The Tom Morrisey File:
by Kevin Lucia
Tom Morrisey Interview
"You need to write out of passion, and passion is only possible if you are creating art that you yourself, can appreciate." -- Tom Morrisey
Tom Morrisey is the author of four novels and short stories, a world-renowned adventure-travel writer whose work has appeared in Outside, Sport Diver (where he serves as Executive Editor) and other leading magazines. He holds an MA in English Language and Literature from the University of Toledo and an MFA in Creative Writing from Bowling Green State University. He lives in Orlando, Florida.
Kevin: Please share with our readers a little about your writing background.
Tom: Writing is something I decided I wanted as a career very early on—when I was twelve, in fact. And it’s one of those cases where, if you keep yourself aimed at the same thing long enough, you’re going to have some success in it (maybe I should have aimed at being a real-estate tycoon instead!). I’ve really made my living with words for better than 30 years. I’ve launched or edited a couple dozen magazines and I’ve been editorial director two different magazine publishing companies, and I am the editor of the world’s largest dive magazine right now, and write at least a couple of pieces for each issue. As I came to Christ late in life, I was already well along with my writing. So it eventually became a very natural way to be in ministry for me. I write every day. I might skip meals, but I never skip writing.
This is probably just because I’m not as well read in CBA books as I should be, but it seems that very few fiction writers in the CBA have approached “novelization” (if I can have the freedom to make up such a word) through what some would call the traditional route: writing short stories, articles, studying the craft in college. Why do you think this is, or would you propose there really is no “traditional” route to publication?
I believe that there are many, many doors to the land of good novels. Kurt Vonnegut, Jr. was educated as a chemist, was he not? Hemingway pretty much educated himself after he got out of high school. And some of the best fiction in CBA today is coming from people such as Athol Dickson (educated, I believe, as an architect). The common thread, really, is to read good writing. And not reading good writing is the prescription for failure. That’s why there are so many truly awful poets in the world today; I would venture to say that 90% of the people who call themselves poets do not make it their business to regularly read good poetry. The same is true of fiction; anytime I think I’m doing just fine with my art, there are whole libraries full of short stories and novels that I can look at to see just how far I still have to go. Reading good writing encourages you to stretch in your art.
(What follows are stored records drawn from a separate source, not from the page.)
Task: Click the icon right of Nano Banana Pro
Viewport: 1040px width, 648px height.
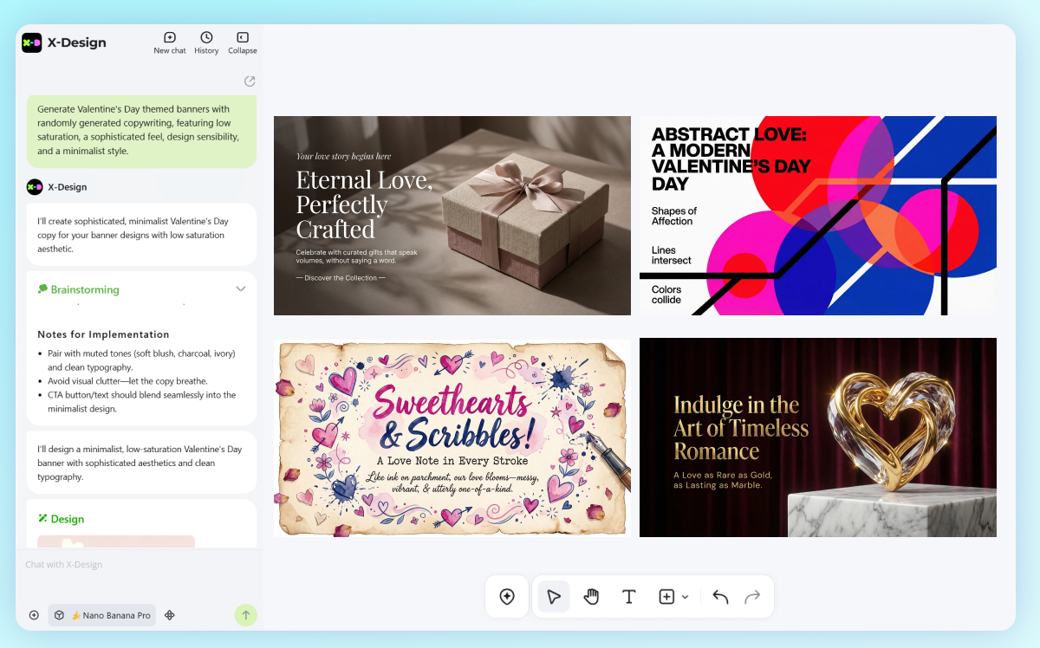Action: point(170,615)
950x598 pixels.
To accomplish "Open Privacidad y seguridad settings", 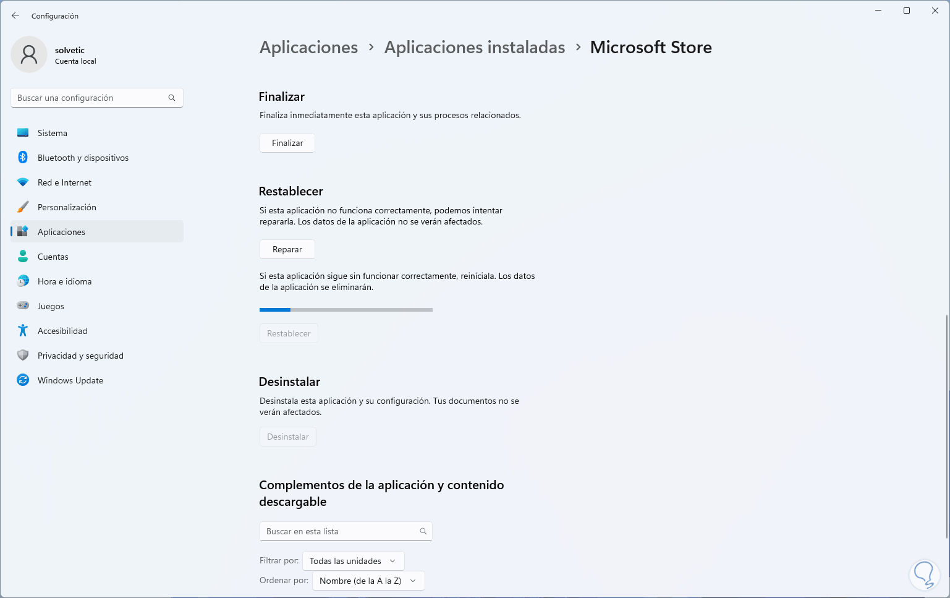I will point(80,355).
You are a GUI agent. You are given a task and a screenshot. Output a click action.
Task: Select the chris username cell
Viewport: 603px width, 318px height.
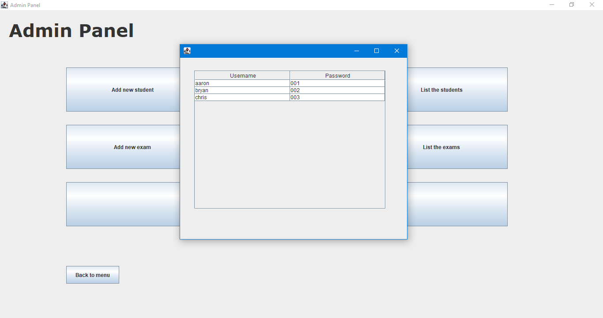(x=242, y=97)
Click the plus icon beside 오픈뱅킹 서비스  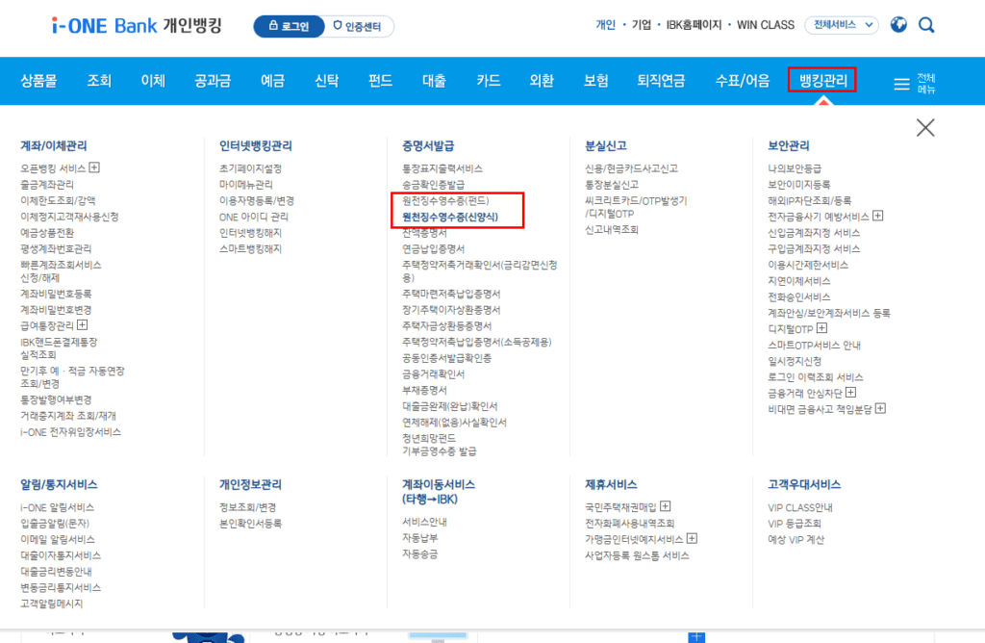click(95, 167)
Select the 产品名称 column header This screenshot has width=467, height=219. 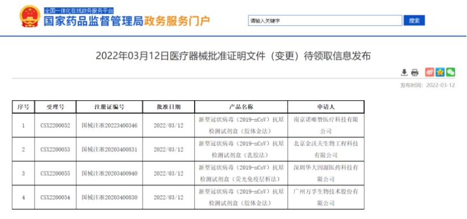tap(241, 107)
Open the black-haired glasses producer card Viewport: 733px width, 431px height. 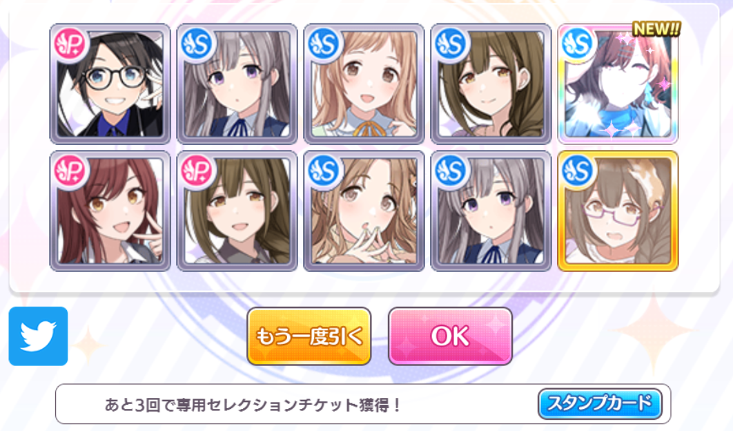pyautogui.click(x=110, y=84)
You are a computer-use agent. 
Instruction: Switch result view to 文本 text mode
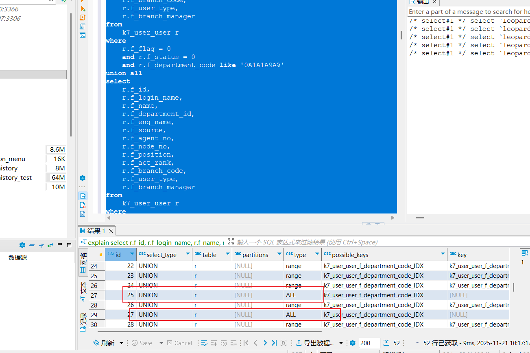tap(83, 291)
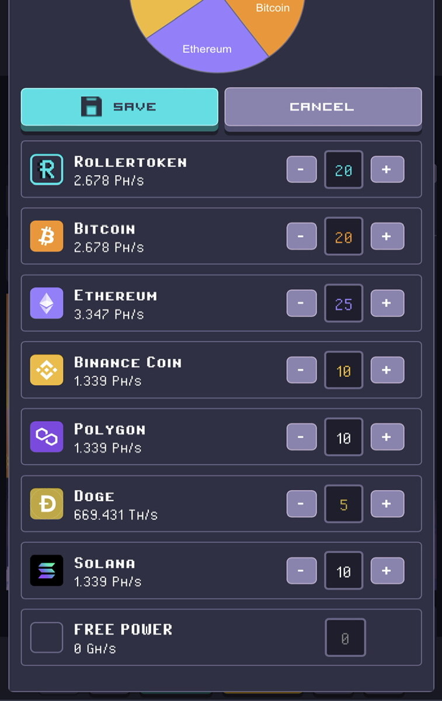This screenshot has height=701, width=442.
Task: Click the Bitcoin logo icon
Action: point(47,236)
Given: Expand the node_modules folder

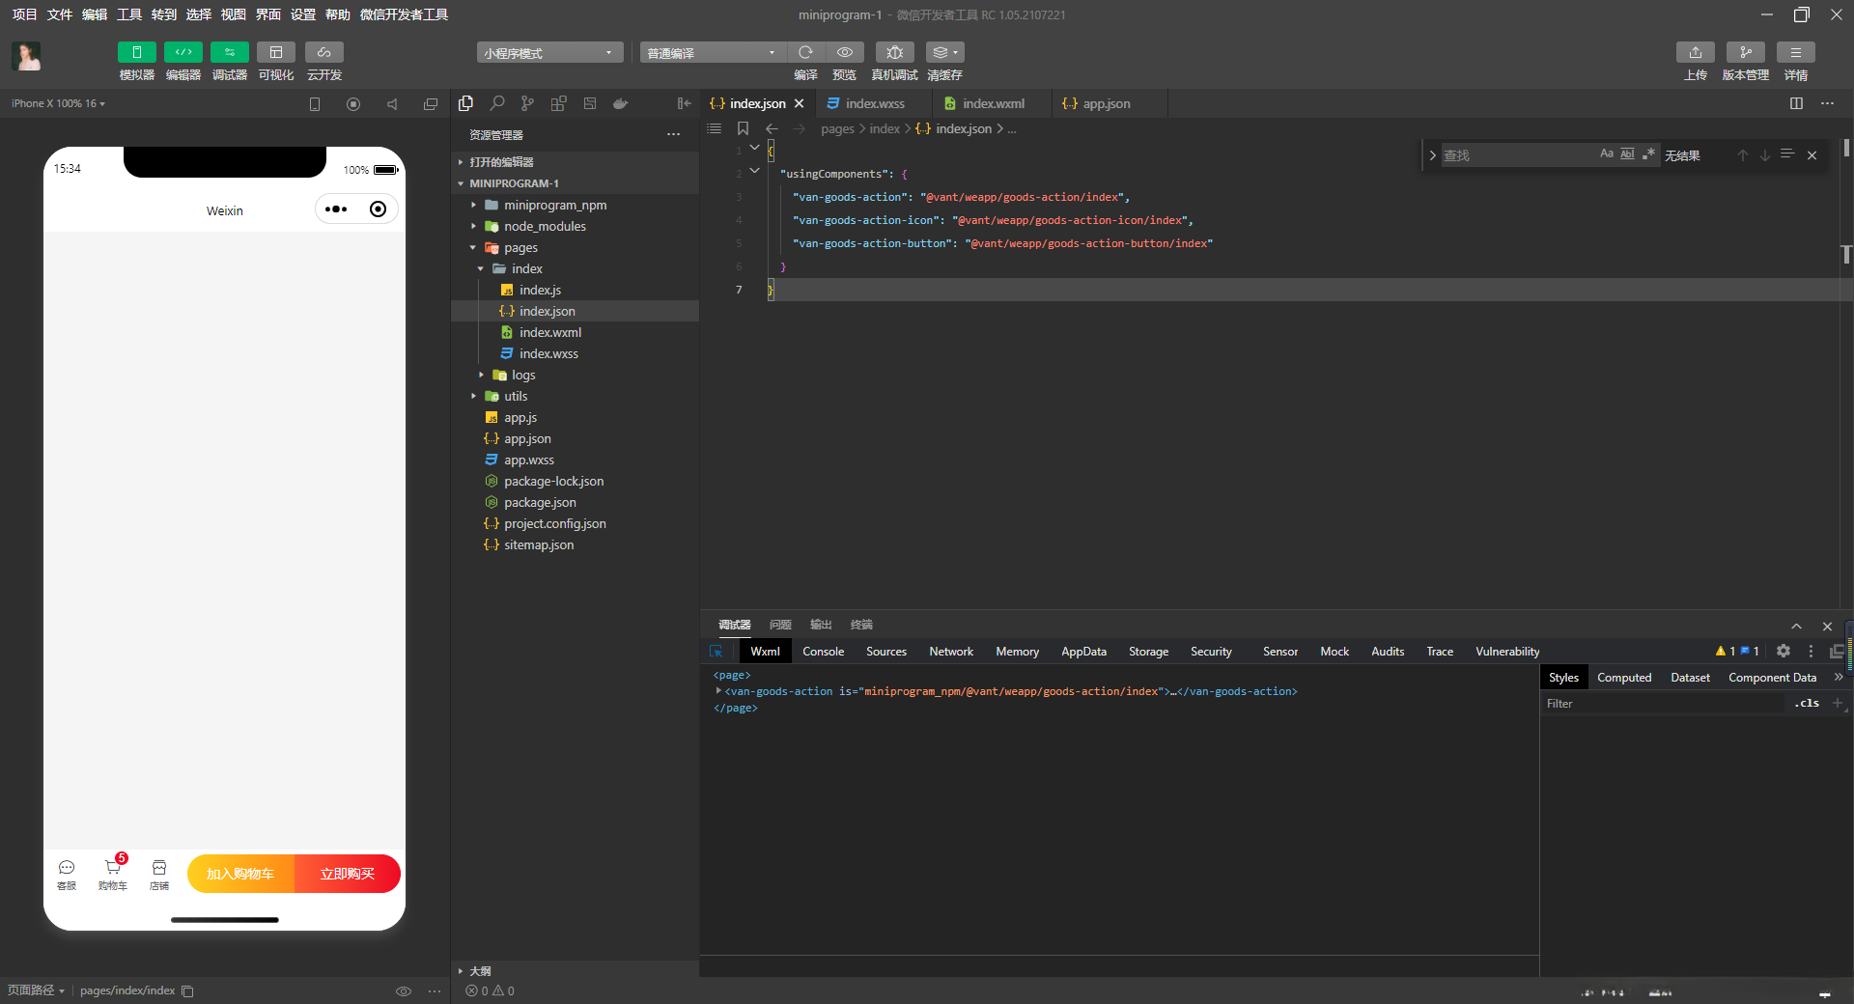Looking at the screenshot, I should tap(545, 226).
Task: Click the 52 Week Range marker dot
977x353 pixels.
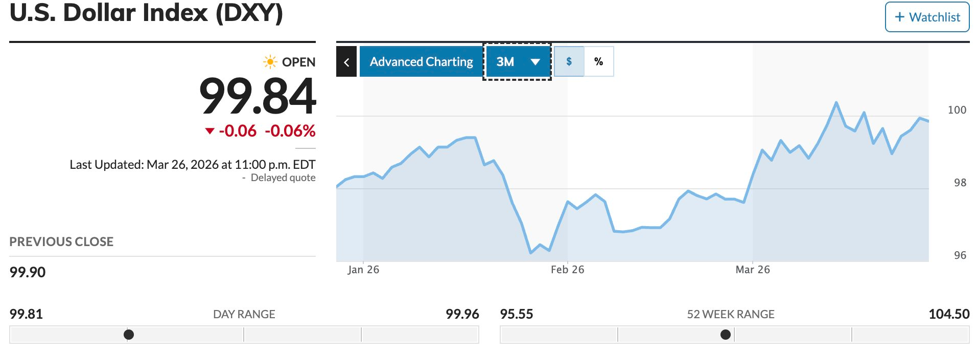Action: pyautogui.click(x=725, y=335)
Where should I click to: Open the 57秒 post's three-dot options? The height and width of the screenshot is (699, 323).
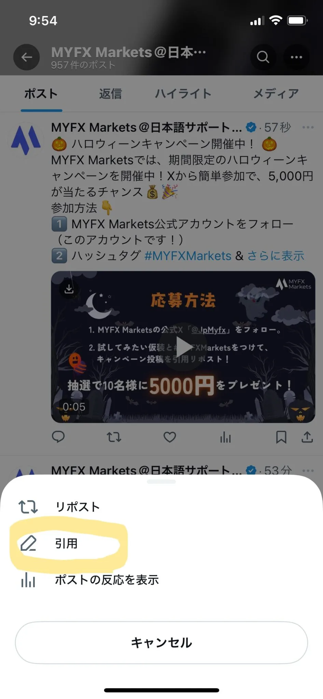(308, 127)
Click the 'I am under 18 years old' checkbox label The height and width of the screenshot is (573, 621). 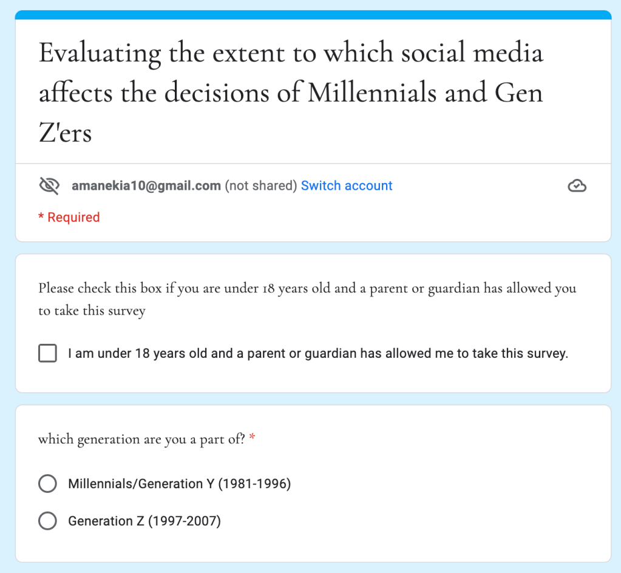tap(317, 354)
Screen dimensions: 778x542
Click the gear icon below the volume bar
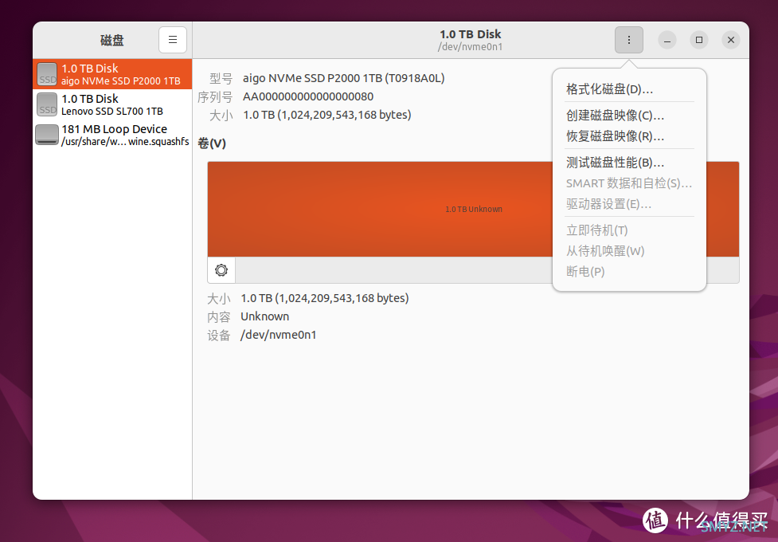click(x=221, y=270)
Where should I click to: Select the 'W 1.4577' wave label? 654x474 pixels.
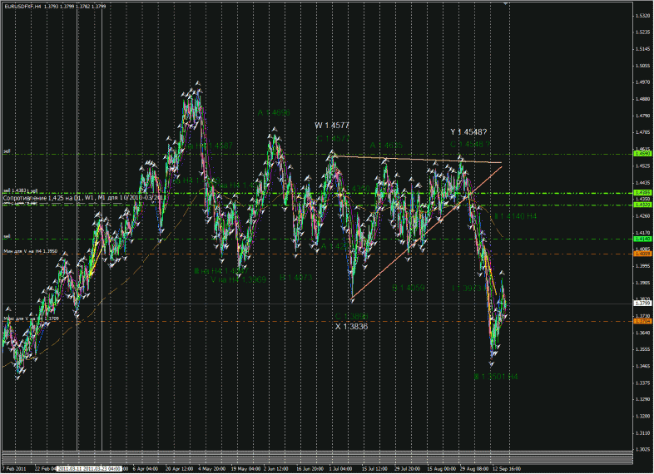pos(331,126)
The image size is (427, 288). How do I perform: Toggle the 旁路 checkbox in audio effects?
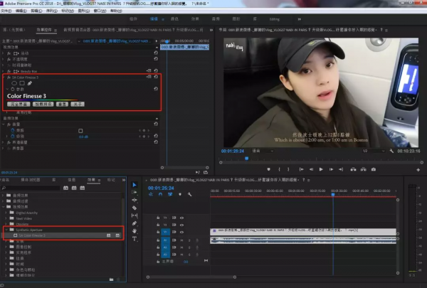coord(80,131)
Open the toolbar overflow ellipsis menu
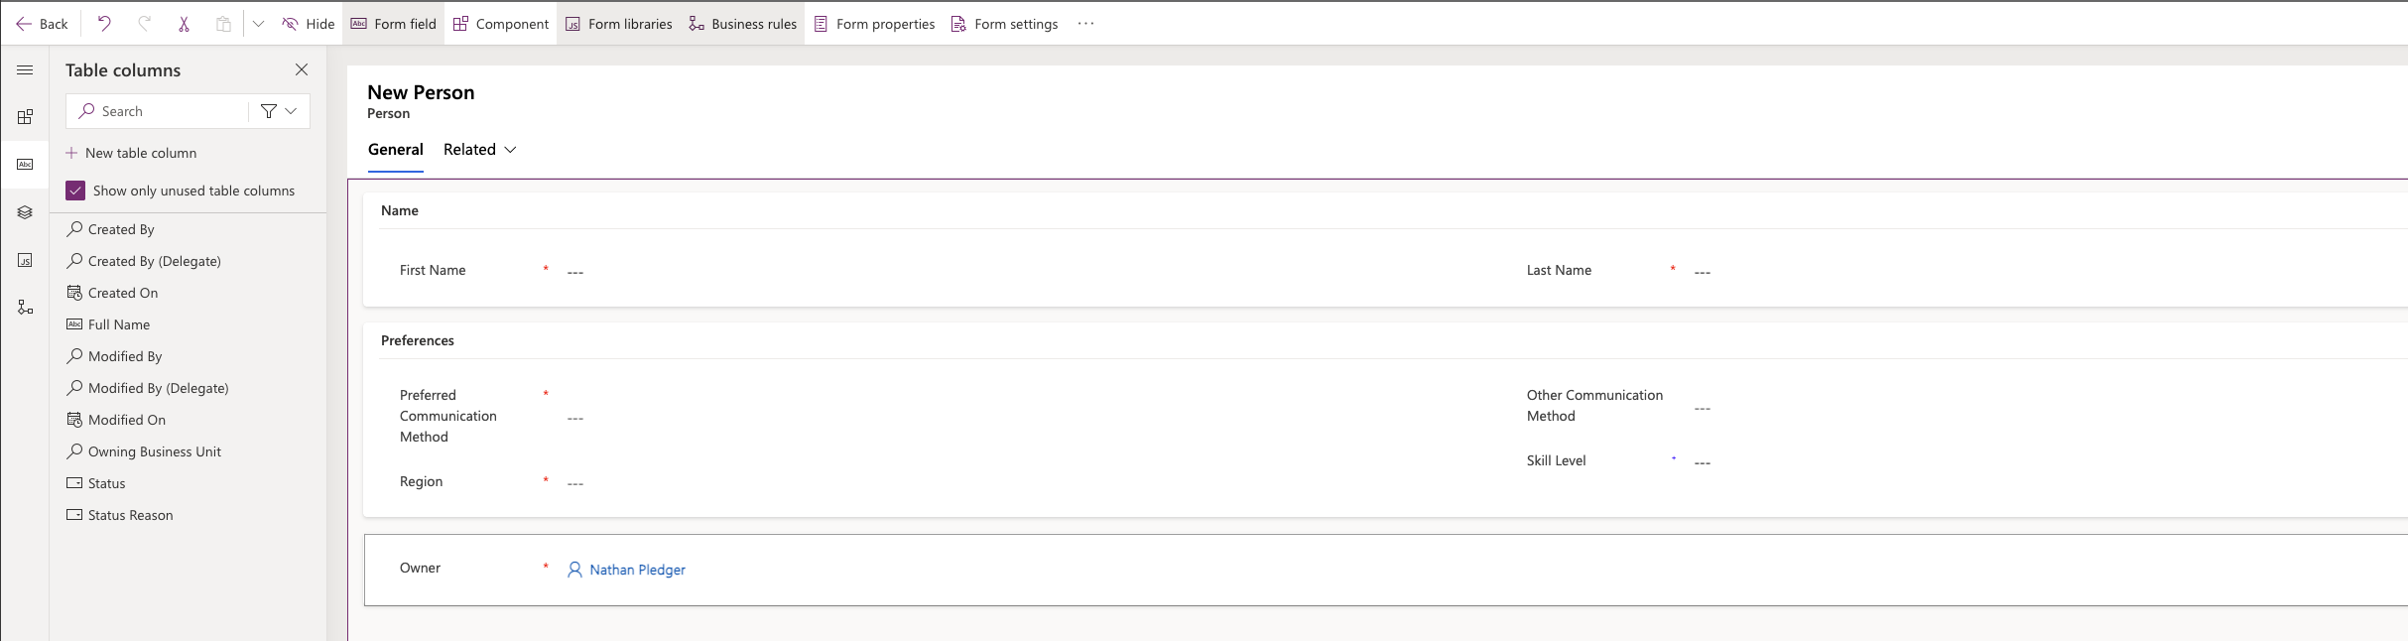 point(1085,24)
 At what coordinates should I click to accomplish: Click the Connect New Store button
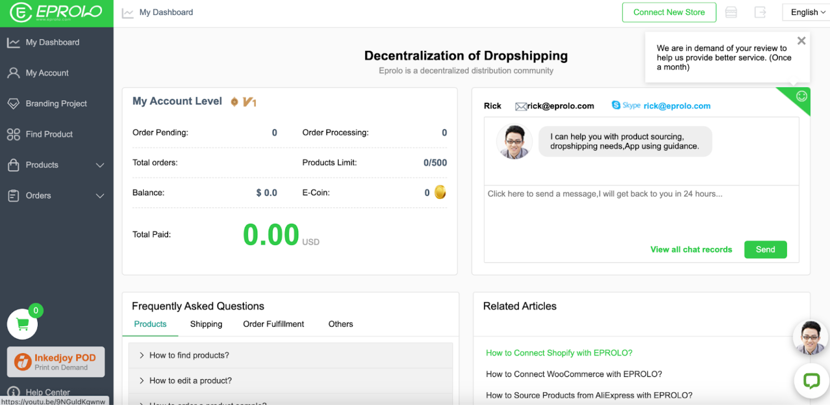[669, 12]
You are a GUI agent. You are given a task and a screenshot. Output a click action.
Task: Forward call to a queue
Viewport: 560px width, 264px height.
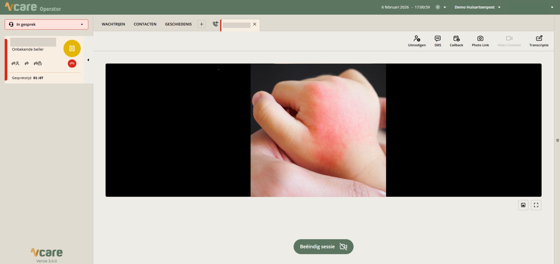point(38,63)
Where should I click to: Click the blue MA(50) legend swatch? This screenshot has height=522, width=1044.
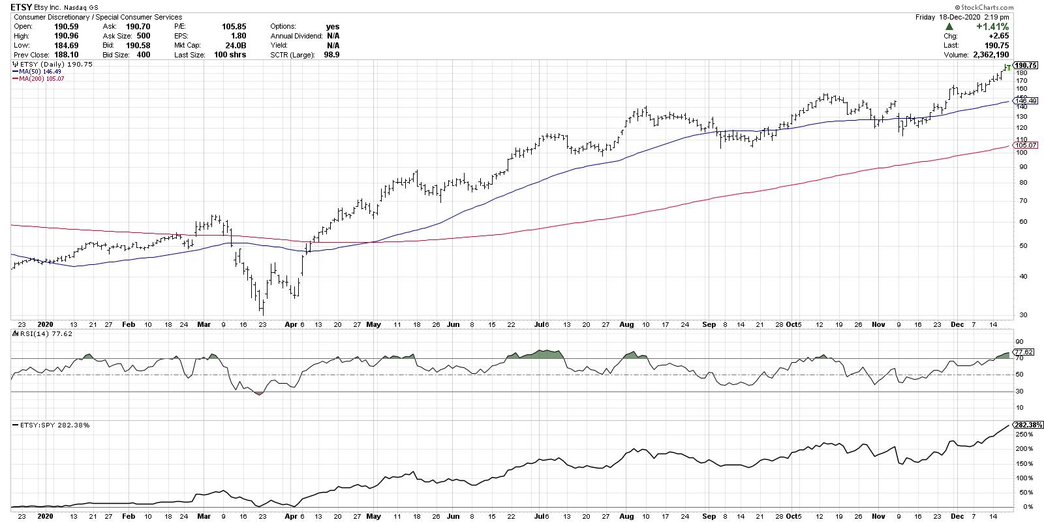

In your bio you mentioned you “spent a year searching for my spiritual gifts before realizing that writing probably qualified”. Do you think latching unto writing as a career is hard for some to allow themselves to do? Especially with the seeming required wry response with lifted eyebrow, “Oh, you’re a writer.”
I didn’t have that hurdle of overcoming skepticism, simply because I’ve worked as a writer, and taught writing, and been in publishing for so long. But when I talk about finding one’s spiritual gifts, my Bible study had shown me that they are often less than obvious. Look at Moses. Look at David. So to me, writing was so obvious that I instantly dismissed it. I figured God had some straight-out-of-left-field way that he wanted to use me, like sending me as a missionary to Borneo or something. But it has emerged that writing is obviously the central way in which I’m supposed to minister. I imagine the people of Borneo are greatly relieved.
You’ve got quite an active lifestyle, so it’s easy to see where your inspiration for In High Places and some of your other novels comes from. Take a minute and share some of your non-writing activities.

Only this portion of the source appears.